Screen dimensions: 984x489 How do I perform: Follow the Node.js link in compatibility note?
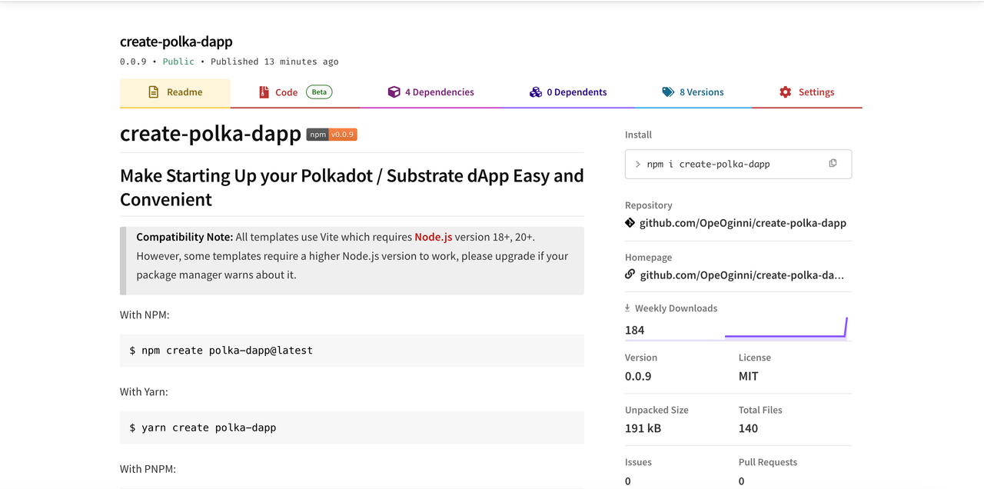pos(434,237)
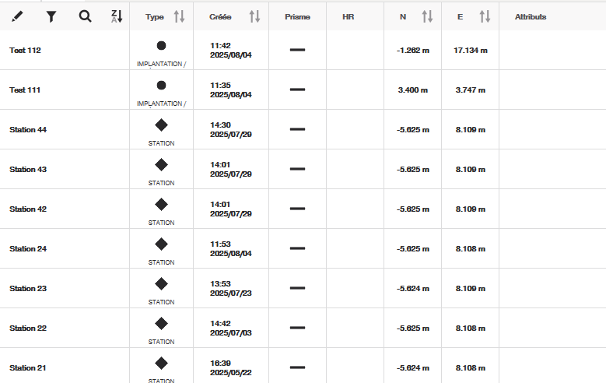This screenshot has width=606, height=383.
Task: Select the Station 22 row name
Action: pyautogui.click(x=28, y=329)
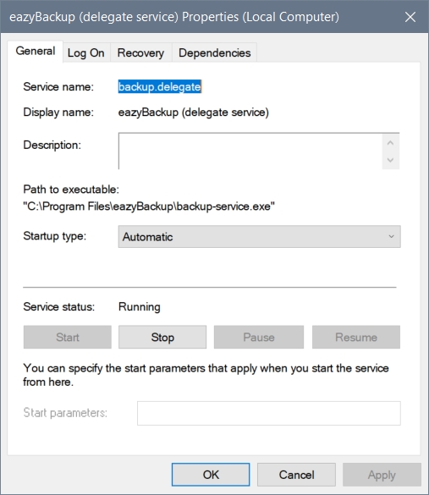This screenshot has width=429, height=495.
Task: Click the Description scroll down arrow
Action: coord(390,160)
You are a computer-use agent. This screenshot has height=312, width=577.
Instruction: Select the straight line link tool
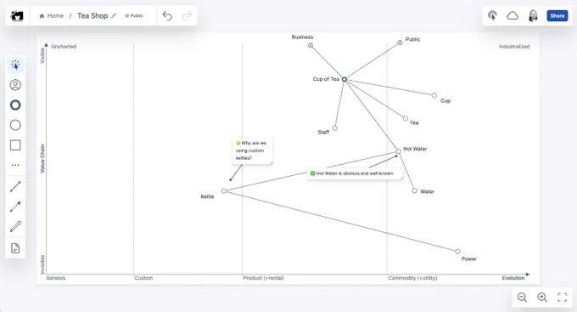tap(15, 187)
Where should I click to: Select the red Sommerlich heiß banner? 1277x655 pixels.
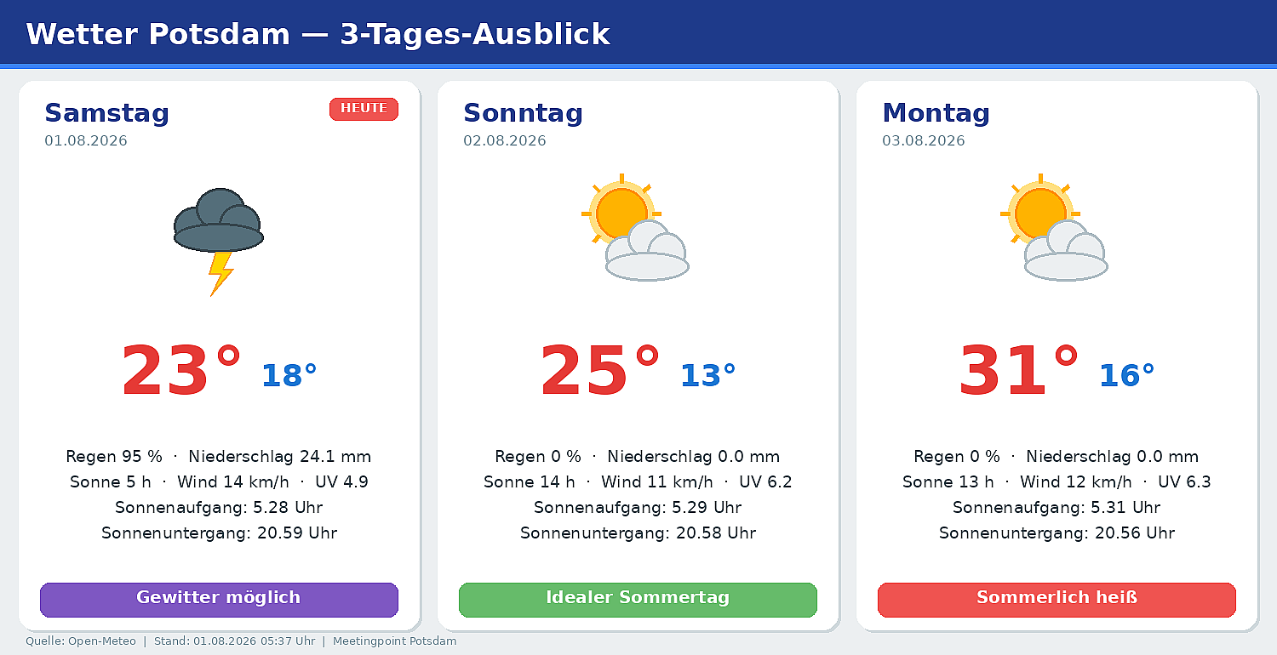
++++++
EXERCISE GOAL
Would you please transcribe the listing in full, exactly, while omitting the images?

TASK SOLUTION
Screen dimensions: 984x489 How do I perform: Follow the Node.js link in compatibility note?
pos(434,237)
This screenshot has width=606, height=383.
Task: Select the Station 22 row name
Action: pyautogui.click(x=28, y=329)
This screenshot has width=429, height=495.
Task: Click the Description scroll down arrow
Action: coord(390,160)
You are a computer-use agent. This screenshot has height=312, width=577.
Instruction: Select the straight line link tool
tap(15, 187)
Where should I click to: Select the red Sommerlich heiß banner? 1277x655 pixels.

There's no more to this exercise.